"Even before Sept. 11th, didn't anyone else find celebrity profiles moribund?" he asked the nodding crowd, ecstatic that finally an answer had come about where--or where not--the industry might be headed. "Yes, fame will endure, but people we've appointed as celebrities have had too much power over our imaginations." Affirmative murmurs signaled relief at this rare show of clear direction. Granger went on to show a slide of the very serious, very dark, very celeb-free cover Esquire had in place of Cameron's countenance to grace November's issue.
Then Granger showed a slide of the cover planned for December. There, surprise, surprise, flashed the unmistakable grins of Julia Roberts and George Clooney. Cancel that certainty. "Well, I didn't change December's cover." Granger was clearly pleased with his presentation's effective visual punch line. "The cover and the story are delightful. And delight has power," he said. "Is it OK to do celebrity profiles again? Well, yeah.
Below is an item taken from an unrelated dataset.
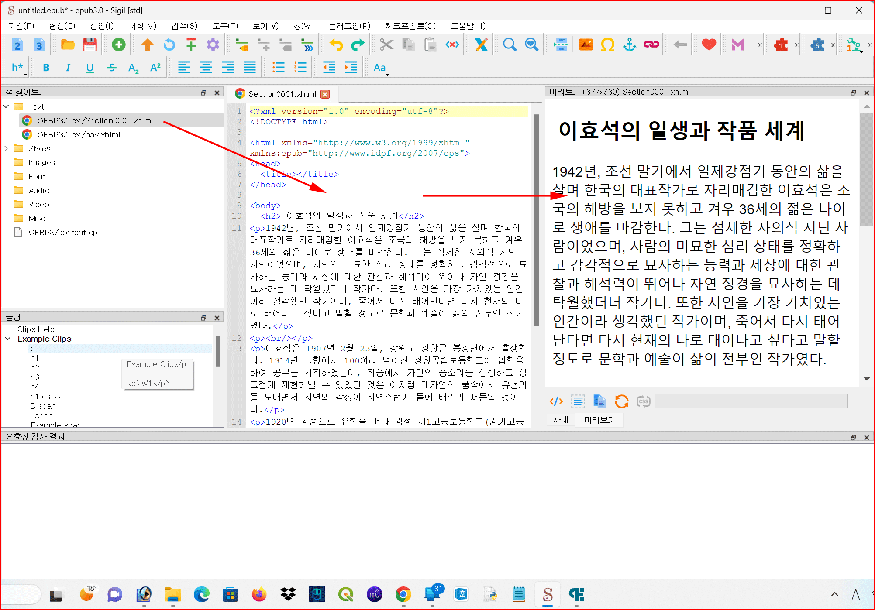Select OEBPS/Text/nav.xhtml in the book browser
Screen dimensions: 875x610
[x=79, y=134]
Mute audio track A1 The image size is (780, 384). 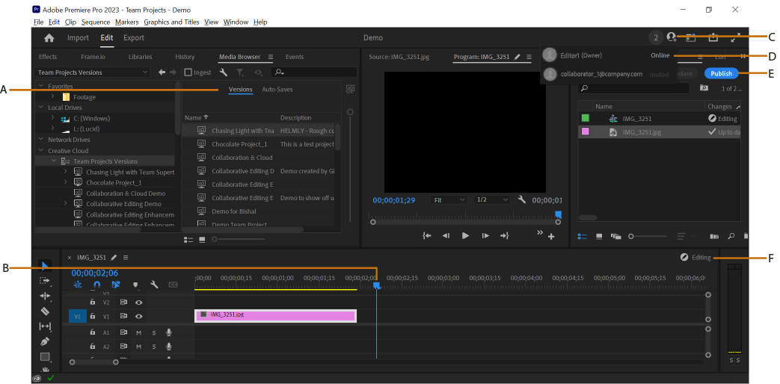coord(139,332)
But we have to find new ways to do them."
These mysterious new ways are opaque and unfathomable in an industry where the only certainty seems to be a financial crisis that is predicted to continue to slide south until summer 2002. Whether Cipro or celebrity covers offer a way to minimize the strain is anyone's guess.
The publishing crisis dove-tailed consistently with the national one, sometimes uneasily. Gruhner and Jahr President Dan Brewster delivered a call to arms against coming United States Postal Service rate hikes, just hours after the death of two postal workers from anthrax was announced.
Even in the corners where the industry may be seen as benefiting from the national crisis, financial woes loom. News magazines have seen their readerships skyrocket in the past six weeks, but for once the ad money is steering clear of a strong reader base. Business Week's Steve Shepard seemed dumfounded. "Newsstand circulation is up in this, reader intensity is up, and yet advertisers don't want to advertise. They don't want to be in this environment." As New York Magazine media critic Michael Wolff explained, "We're playing a story constantly that undermines consumer confidence."
And so in this damned-if-you-do, damned-if-you-don't market, publishers are scrambling more than ever to figure out what readers want. Many of them are in an especially impossible quandary in which their three-month lead time forces them to predict the mood a season into the future at a time when it seems to shift daily. "We can only deal with this one week at a time, one deadline at a time--it's all you can do. It's all you can know," said Shepard, shaking his head as he surveyed an audience of 550 gloomy colleagues. After listening to a parade of suits urgently intoning the need for forward thinking and decisive leadership in a time of crisis, this was not reassuring news.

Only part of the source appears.